運よく、家の近くに短時間のパートを見つけ、私は働きはじめた。痛みはあった、でも痛いままでも働くことにした。仕事をしていると気がまぎれる。痛みは薄皮をはがすように薄れていった。
働きはじめて3カ月、私には好きな人ができた。それはここに書くのも恥ずかしくなるほどの大恋愛だった。私の頭の中は、寝ても覚めても彼のことでいっぱいになっていった。
それはまるで、腰のことばかり考えていたあの頃のようだ。私の頭の中は、腰一色から彼一色に塗りかえられたのだ
そうしていつの間にか、私の腰とおしりと足の痛みは消えていた。あれだけなにをしても治らなかった腰痛が、なぜ治ったのか、当時の私にはまったく見当もつかなかった。
その後、私は鍼灸師になり、心と身体に関する専門知識を得た。その中でも最新の脳科学を学ぶうちに、どうやら、なにをやっても治らなかった私の腰痛が改善したひとつの要因はあの大恋愛だったらしい、ということがわかりはじめた。
20世紀初頭まで、痛みを認識する場所は「視床」という脳の一部だとされていた。
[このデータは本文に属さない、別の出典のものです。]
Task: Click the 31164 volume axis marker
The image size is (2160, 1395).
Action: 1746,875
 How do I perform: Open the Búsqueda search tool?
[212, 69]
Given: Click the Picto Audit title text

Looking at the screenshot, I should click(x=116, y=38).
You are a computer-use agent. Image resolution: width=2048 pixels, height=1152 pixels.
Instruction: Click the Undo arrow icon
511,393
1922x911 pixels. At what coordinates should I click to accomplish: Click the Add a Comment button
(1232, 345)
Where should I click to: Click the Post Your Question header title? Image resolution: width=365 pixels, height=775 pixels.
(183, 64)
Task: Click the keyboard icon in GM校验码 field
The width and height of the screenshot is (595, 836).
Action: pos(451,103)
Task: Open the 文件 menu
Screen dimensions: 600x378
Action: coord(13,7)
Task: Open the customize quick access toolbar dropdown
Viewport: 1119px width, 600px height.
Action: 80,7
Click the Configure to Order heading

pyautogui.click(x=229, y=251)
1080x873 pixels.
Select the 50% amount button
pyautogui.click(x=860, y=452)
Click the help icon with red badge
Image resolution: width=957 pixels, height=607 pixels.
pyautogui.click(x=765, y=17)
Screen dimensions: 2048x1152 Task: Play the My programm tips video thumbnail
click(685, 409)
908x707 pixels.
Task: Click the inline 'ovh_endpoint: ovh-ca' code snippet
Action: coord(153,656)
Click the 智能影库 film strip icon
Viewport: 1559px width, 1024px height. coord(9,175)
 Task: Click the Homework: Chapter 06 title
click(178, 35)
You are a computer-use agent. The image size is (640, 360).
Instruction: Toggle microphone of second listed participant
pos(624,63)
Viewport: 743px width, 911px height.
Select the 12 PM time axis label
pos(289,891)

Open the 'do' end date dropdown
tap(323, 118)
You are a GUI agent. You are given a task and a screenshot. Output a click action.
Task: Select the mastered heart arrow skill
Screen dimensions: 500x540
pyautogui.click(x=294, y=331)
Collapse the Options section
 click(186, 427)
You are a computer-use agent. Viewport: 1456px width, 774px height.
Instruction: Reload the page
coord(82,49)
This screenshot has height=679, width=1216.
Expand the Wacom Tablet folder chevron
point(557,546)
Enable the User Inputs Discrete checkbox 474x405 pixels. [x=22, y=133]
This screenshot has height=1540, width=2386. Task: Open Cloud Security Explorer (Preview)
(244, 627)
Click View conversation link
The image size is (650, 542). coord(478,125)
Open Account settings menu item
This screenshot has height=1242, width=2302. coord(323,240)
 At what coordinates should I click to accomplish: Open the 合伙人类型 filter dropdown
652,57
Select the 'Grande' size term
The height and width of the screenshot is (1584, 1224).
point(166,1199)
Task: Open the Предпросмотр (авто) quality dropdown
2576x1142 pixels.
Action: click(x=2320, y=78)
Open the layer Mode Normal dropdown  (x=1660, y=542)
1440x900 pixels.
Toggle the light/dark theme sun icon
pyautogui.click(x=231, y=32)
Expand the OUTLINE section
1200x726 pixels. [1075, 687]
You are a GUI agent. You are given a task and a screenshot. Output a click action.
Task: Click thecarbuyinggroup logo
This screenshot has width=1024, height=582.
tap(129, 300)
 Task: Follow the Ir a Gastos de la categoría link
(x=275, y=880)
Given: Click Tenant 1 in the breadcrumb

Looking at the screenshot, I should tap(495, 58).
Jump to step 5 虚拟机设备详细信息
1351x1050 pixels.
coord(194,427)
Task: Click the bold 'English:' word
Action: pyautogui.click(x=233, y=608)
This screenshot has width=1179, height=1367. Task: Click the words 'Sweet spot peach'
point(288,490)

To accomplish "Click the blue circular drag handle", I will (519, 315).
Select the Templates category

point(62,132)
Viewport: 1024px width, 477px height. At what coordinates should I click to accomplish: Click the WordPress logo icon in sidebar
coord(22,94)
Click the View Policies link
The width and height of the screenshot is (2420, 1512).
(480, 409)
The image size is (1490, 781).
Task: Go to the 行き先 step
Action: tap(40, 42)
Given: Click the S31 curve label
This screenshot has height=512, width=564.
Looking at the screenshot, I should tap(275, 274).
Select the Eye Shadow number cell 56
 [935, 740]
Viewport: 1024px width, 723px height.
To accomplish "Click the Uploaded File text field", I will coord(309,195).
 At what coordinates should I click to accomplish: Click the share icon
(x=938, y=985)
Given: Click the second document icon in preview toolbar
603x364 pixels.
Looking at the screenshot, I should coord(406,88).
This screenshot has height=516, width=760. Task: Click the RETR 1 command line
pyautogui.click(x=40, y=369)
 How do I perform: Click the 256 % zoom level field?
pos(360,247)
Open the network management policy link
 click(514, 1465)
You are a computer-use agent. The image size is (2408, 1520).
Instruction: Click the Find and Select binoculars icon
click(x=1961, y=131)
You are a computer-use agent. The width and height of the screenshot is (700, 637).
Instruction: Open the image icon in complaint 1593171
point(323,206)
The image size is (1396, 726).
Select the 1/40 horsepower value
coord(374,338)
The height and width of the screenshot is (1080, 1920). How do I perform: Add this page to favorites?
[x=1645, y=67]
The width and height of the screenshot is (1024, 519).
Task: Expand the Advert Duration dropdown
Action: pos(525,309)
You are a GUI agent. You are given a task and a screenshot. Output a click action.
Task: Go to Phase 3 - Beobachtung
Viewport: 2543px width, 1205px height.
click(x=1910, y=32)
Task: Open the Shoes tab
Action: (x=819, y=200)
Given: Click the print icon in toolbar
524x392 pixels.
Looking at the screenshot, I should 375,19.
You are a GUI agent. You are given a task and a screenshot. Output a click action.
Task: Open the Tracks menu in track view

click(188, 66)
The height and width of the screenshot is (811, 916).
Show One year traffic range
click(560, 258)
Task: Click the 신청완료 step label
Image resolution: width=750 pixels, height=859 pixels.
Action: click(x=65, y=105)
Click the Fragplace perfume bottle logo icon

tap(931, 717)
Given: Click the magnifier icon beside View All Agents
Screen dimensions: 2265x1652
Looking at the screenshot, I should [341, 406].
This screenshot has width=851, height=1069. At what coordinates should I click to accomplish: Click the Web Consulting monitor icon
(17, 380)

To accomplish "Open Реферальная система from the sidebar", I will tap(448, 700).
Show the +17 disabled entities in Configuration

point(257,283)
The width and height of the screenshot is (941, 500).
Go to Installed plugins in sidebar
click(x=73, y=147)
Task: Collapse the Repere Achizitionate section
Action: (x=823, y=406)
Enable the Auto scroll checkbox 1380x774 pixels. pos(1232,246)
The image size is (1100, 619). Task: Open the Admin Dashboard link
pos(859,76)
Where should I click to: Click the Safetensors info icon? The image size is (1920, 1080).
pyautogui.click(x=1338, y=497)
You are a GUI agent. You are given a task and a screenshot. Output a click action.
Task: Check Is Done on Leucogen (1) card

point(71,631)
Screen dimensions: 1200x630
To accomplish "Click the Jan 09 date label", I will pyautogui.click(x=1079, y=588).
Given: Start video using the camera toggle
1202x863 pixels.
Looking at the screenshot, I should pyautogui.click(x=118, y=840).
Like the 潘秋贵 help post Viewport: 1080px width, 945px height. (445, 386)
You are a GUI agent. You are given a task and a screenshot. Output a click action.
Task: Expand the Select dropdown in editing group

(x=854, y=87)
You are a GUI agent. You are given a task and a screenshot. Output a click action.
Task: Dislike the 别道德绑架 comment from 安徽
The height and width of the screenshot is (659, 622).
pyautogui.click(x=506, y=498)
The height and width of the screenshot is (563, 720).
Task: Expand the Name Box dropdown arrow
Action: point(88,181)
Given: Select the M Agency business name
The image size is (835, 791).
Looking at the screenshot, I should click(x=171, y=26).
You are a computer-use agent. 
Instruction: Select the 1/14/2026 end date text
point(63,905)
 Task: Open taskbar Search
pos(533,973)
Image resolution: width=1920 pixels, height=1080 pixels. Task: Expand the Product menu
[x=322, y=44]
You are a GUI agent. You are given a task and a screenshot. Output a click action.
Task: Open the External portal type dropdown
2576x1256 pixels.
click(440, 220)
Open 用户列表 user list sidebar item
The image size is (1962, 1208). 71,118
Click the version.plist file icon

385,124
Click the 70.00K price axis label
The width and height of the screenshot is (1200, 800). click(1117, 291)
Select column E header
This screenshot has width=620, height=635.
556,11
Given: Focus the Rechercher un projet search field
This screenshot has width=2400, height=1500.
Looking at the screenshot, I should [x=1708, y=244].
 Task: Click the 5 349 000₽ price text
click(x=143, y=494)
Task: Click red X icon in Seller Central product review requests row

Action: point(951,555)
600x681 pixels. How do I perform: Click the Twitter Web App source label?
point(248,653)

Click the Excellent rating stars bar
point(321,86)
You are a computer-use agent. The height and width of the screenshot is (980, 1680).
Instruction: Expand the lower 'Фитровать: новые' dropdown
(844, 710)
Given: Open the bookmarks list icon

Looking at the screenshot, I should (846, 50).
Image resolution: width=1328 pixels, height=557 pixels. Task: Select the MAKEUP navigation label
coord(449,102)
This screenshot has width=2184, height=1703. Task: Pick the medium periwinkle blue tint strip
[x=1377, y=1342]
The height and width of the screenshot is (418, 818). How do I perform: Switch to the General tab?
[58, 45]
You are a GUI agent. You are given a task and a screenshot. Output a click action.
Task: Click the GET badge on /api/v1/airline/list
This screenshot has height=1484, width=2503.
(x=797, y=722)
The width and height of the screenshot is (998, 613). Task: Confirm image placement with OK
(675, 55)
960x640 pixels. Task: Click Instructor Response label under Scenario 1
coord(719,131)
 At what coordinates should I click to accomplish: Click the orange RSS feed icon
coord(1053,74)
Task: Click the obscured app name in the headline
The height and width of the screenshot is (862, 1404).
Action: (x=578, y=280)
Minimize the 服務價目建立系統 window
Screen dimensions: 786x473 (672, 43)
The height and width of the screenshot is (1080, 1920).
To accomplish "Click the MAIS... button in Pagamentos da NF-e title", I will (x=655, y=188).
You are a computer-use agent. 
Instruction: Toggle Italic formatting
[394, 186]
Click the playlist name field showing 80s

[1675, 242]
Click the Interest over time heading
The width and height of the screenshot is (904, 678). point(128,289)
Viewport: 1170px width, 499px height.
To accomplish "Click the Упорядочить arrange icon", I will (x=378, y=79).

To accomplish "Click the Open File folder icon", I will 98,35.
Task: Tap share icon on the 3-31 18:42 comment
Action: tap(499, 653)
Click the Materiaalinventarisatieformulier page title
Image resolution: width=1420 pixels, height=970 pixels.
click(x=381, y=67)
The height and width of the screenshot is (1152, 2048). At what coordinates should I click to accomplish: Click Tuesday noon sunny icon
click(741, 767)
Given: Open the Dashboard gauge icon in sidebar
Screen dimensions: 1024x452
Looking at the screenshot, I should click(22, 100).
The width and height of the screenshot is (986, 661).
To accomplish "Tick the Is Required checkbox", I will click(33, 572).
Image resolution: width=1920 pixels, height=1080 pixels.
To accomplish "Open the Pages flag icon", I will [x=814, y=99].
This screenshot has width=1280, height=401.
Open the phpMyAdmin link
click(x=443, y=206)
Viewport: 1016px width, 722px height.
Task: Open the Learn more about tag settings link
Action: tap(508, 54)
しかしその後の研究により、「痛み」は視床だけではなく、「ペインマトリックス(痛み関連脳領域)」といわれる脳内の様々な場所で認識されていることがわかった。この「痛み関連脳領域」は、痛みに関する「言葉」「イメージ」「記憶」「予想」によっても興奮する。いつも「腰」や「腰痛」のことを気にしているということは、常に「痛み関連脳領域」を興奮させ続けているということでもある。